:: What you are asked to do ::
Reproduce all of the entries below exactly, without images.

:: Stored items ::

________________________

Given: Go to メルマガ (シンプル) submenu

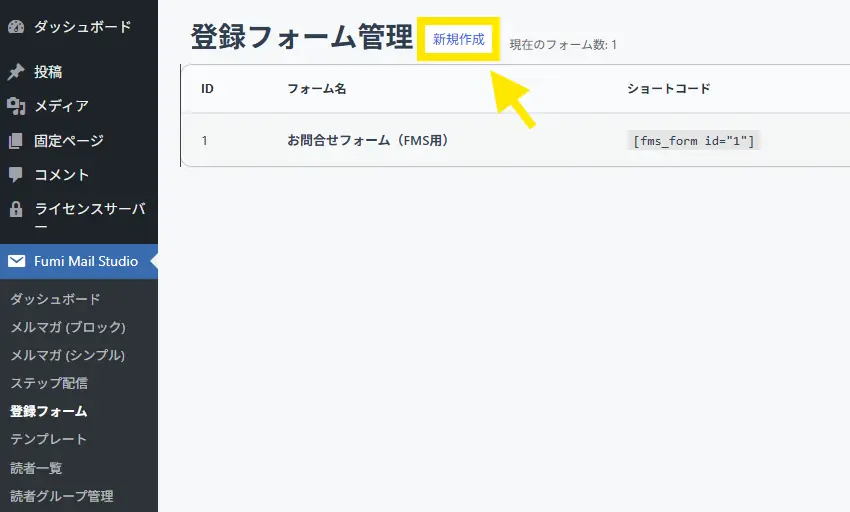Looking at the screenshot, I should coord(68,355).
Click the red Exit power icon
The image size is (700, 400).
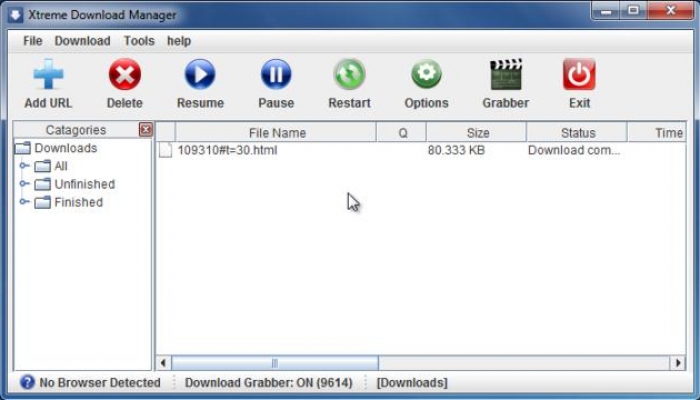click(x=579, y=75)
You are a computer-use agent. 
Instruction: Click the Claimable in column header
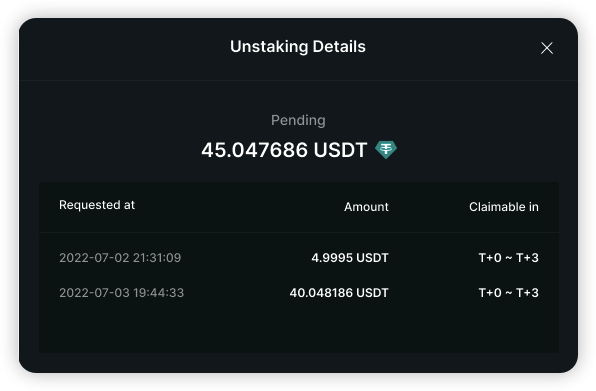coord(504,207)
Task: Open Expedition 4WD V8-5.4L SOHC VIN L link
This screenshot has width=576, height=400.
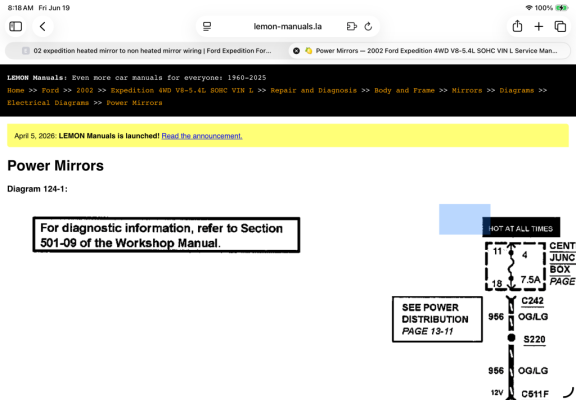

________________________

:: Response ::
Given: Go to メルマガ (シンプル) submenu

Looking at the screenshot, I should coord(68,355).
Click the red Exit power icon
The image size is (700, 400).
click(x=579, y=75)
You are a computer-use agent. 
Instruction: Click the Claimable in column header
coord(504,207)
Task: Open Expedition 4WD V8-5.4L SOHC VIN L link
This screenshot has width=576, height=400.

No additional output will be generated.